Article:
>> begin
= Neighborhoods of New Haven, Connecticut =

Neighbourhoods in Connecticut

The city of New Haven, Connecticut has many distinct neighborhoods. In addition to Downtown, centered on the central business district and the Green, are the following neighborhoods: the west central neighborhoods of Dixwell and Dwight; the southern neighborhoods of The Hill, historic water-front City Point (or Oyster Point), and the harborside district of Long Wharf; the western neighborhoods of Edgewood, West River, Westville, Amity, and West Rock; East Rock, Cedar Hill, Prospect Hill, and Newhallville in the northern side of town; the east central neighborhoods of Mill River and Wooster Square, an Italian-American neighborhood; Fair Haven, an immigrant community located between the Mill and Quinnipiac rivers; Quinnipiac Meadows and Fair Haven Heights across the Quinnipiac River; and facing the eastern side of the harbor, The Annex and East Shore (or Morris Cove).

==List of neighborhoods==
New Haven is made up of approximately 40 distinct neighborhoods, each listed below.
>> end
Information provided:
>> begin
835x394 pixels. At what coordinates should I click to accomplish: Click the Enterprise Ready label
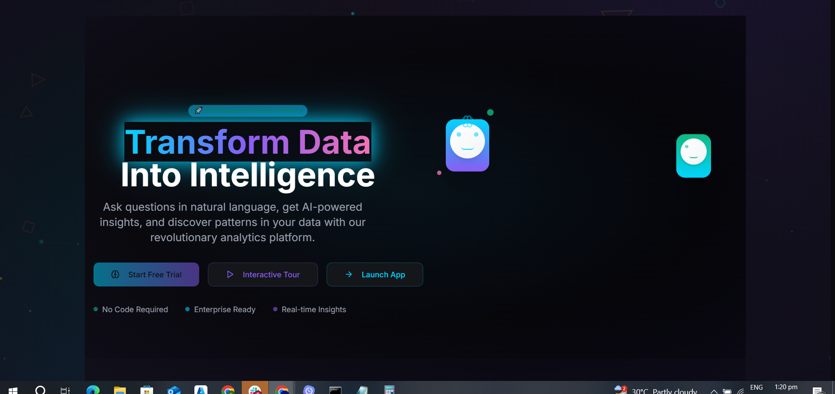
>> end
Problem details: In the article on New Haven's neighborhoods, which neighborhood is an immigrant community between the Mill and Quinnipiac rivers?

Task output: Fair Haven